### Material shown

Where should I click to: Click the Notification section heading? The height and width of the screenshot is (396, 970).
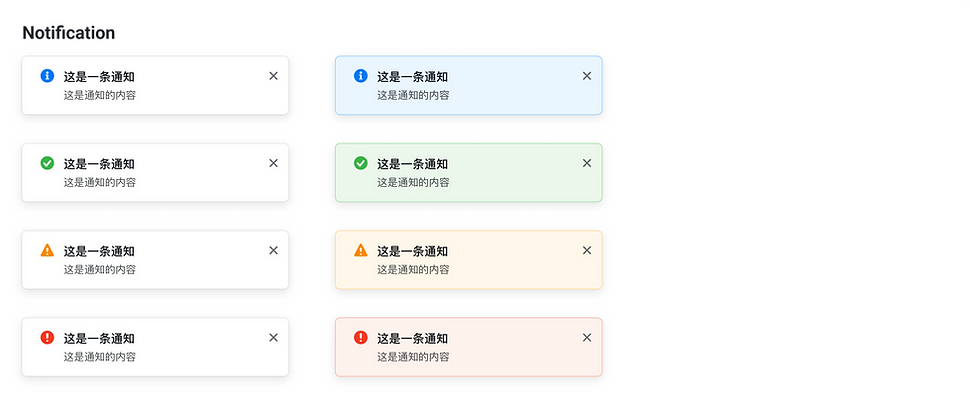click(69, 33)
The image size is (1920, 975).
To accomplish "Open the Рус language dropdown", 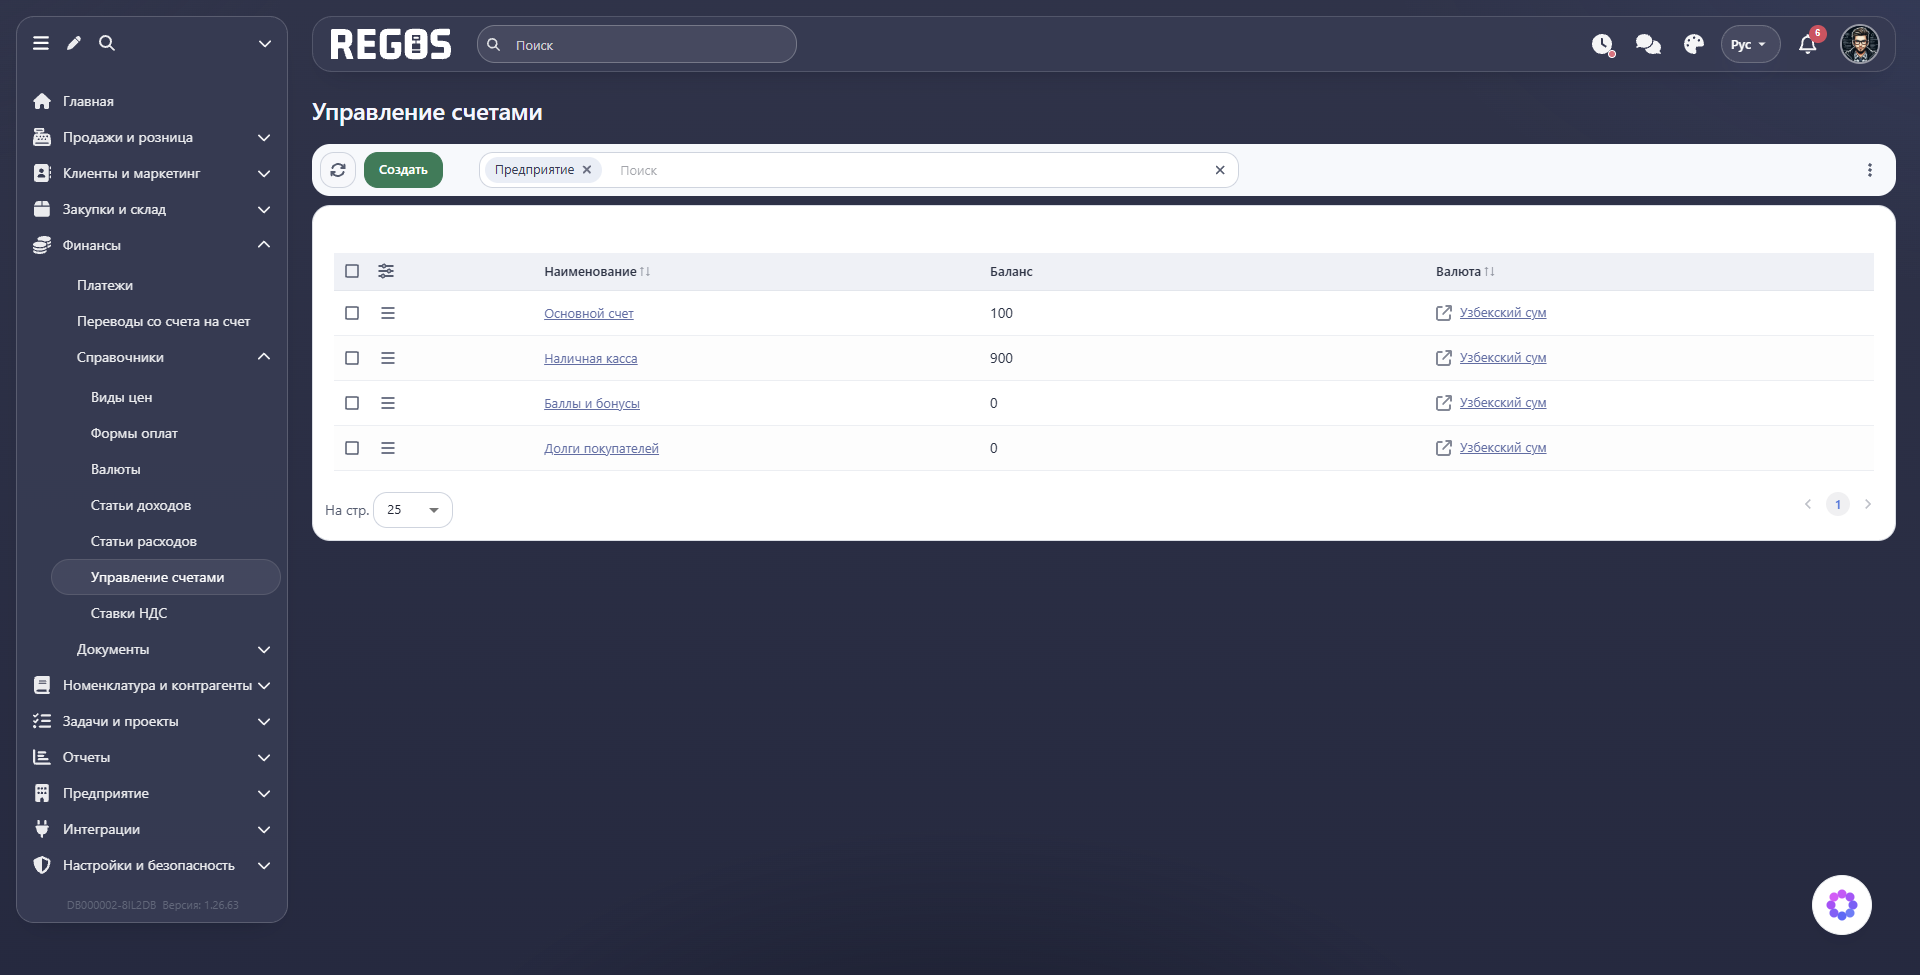I will pos(1750,44).
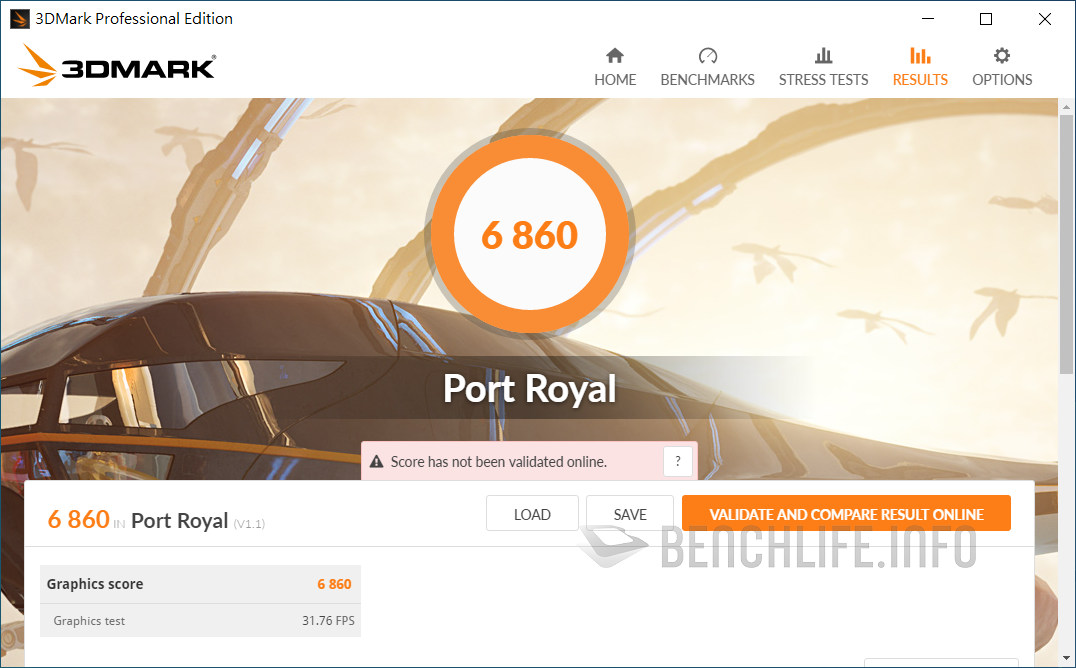The width and height of the screenshot is (1076, 668).
Task: Click the 3DMark title bar app icon
Action: click(20, 19)
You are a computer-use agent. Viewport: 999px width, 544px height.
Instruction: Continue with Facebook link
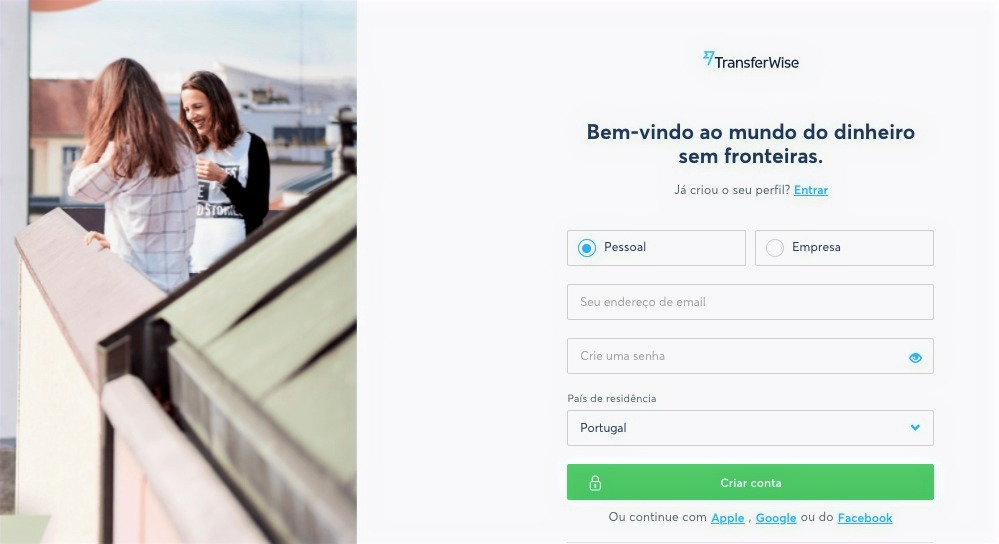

### Exercise details
The lines wanted run from the first one in the material above through the line containing "The image size is (1920, 975)."; give them again exactly, leaving out the pictures.

### Result
Where should I click to: Click the Notification section heading? The height and width of the screenshot is (396, 970).
click(69, 33)
The image size is (1920, 975).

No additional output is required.